I am very new to core.async. I was wondering if somebody would mind providing any feedback on this short snippet that - if I understand correctly - writes files asynchronously. I would definitely appreciate any constructive feedback. I'll post the code snippet in the thread to not clutter up the channel.
(ns file-async.core
(:require
[clojure.core.async :as async]
[ :as io]))
(def files
[{:filepath "./data/output1.txt" :content "Hello, world 1!"}
{:filepath "./data/output2.txt" :content "Hello, world 2!"}
{:filepath "./data/output3.txt" :content "Hello, world 3!"}
{:filepath "./data/output4.txt" :content "Hello, world 4!"}
{:filepath "./data/output5.txt" :content "Hello, world 5!"}])
(def many-files
(mapv
(fn [n] {:filepath (str "./data/output" n ".txt") :content (str "Hello, world " n "!")})
(range 1 101)))
(defn write-file
[filename data]
(try
(with-open [w (io/writer filename)]
(.write w data)
{:ok filename})
(catch Exception e
{:error (ex-message e)})))
(defn file-writer-worker
[in worker-id]
(async/go-loop []
(when-let [{:keys [filepath content]} (async/<! in)]
(let [{:keys [ok error]} (write-file filepath content)]
(if ok
(println (str "Worker " worker-id " - Wrote " filepath))
(println (str "Worker " worker-id "Error writing " filepath ": " error))))
(recur))))
(defn start-writer-worker
[num-workers]
(let [in (async/chan)]
(dotimes [n num-workers]
(file-writer-worker in n))
in))
(defn write-files-async
[files]
(let [worker (start-writer-worker 4)]
(doseq [file files] (async/>!! worker file))))
(defn -main
[& args]
(println "Writing files asynchronously...")
(write-files-async many-files)
(println "Done writing files asynchronously.")) one thing that sticks out right away is that you shouldn't do any io in a go / go-loop . You could just swap out oyur async/go-loop with (a/thread (loop [] ... and then change the ! calls to !! in that block
Okay, I can do that. Can you elaborate on why?
It uses a fixed thread pool that can become deadlocked
from the go docstring:
> go blocks should not (either directly or indirectly) perform operations
that may block indefinitely. Doing so risks depleting the fixed pool of
go block threads, causing all go block processing to stop. This includes
core.async blocking ops (those ending in !!) and other blocking IO.
(in practice the best advice seems to consider "indefinitely" there to mean "for any meaningful length of time")

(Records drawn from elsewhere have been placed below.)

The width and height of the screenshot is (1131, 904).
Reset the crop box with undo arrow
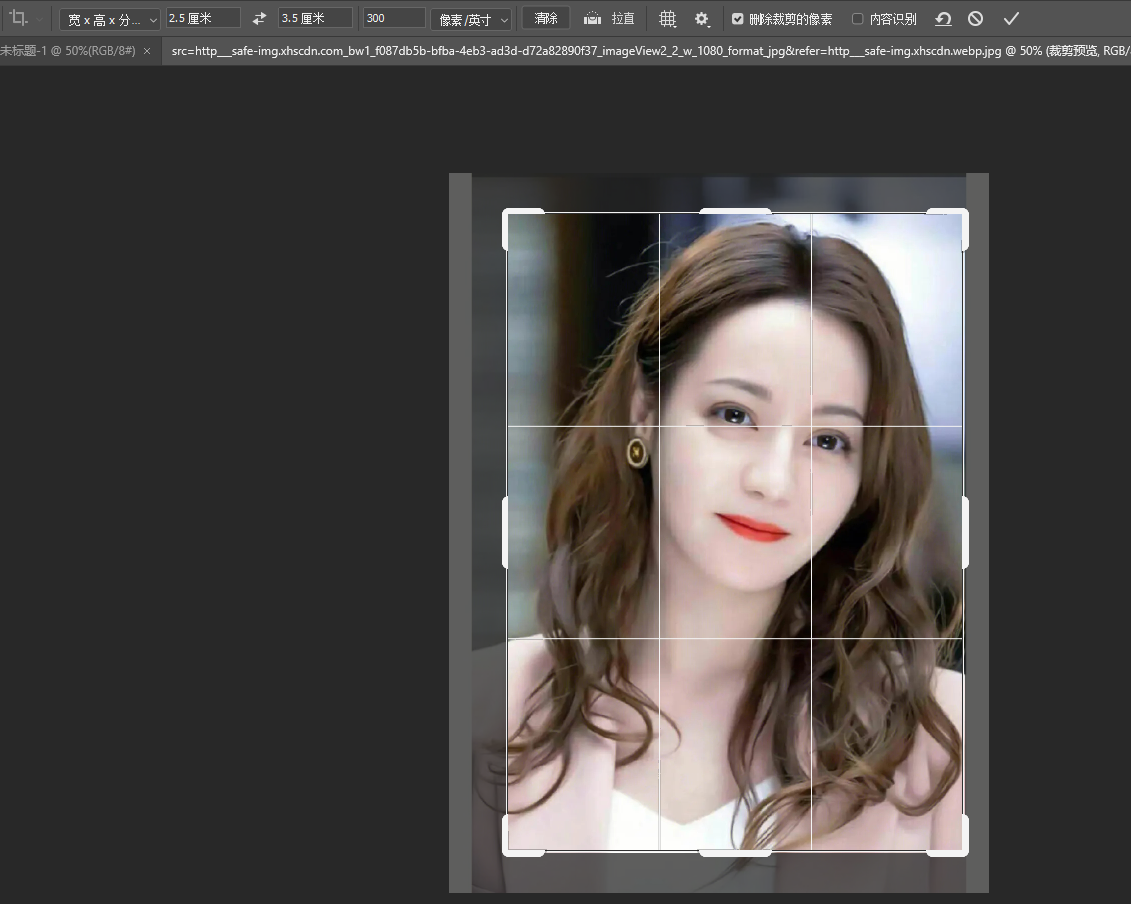[x=943, y=19]
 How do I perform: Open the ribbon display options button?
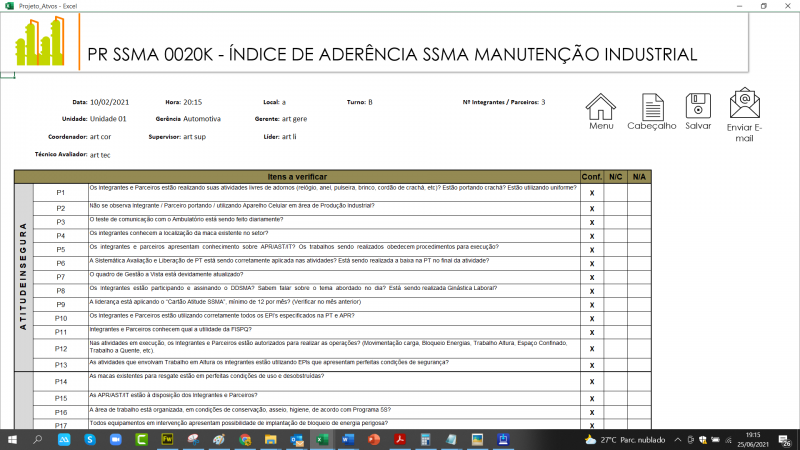tap(738, 6)
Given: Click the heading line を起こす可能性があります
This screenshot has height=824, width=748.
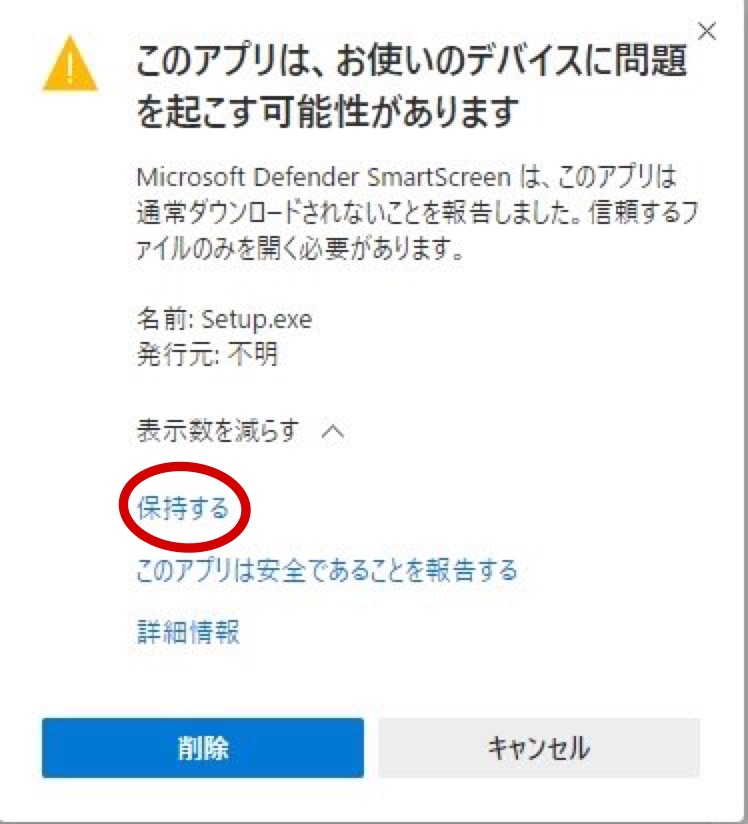Looking at the screenshot, I should coord(327,112).
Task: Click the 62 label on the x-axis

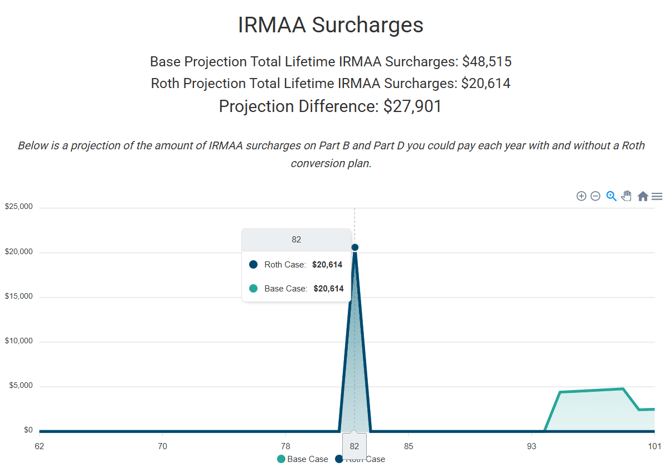Action: coord(40,446)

for long running but finite length of time io it is less about deadlock and more just kind of fairness / starvation. go blocks run on a shared fixed size threadpool, so if you have long running work in there that doesn't yield (the parking channel ops are yields), other work may not get a chance to run until your long running stuff is finished
the new java virtual thread stuff has a similar kind of idea(virtual threads are multiplexed over "platform" threads), but because it has jvm integration it can also transform io into non-blocking io with yields
Okay, so thread is better for io? So if I used thread would this be a reasonable solution for writing files asynchronously?
I think it looks ok. for switching to thread all I would do is wrap the call to write-file like (async/<! (async/thread (write-file ...
the pattern is control flow and logic as gos and then little units that do io in one off threads. That is just kind of a rule of thumb, sometimes it is too much trouble or the control flow and logic is so minimal that the back and forth is too much of a hassle so you just use a thread for the whole thing.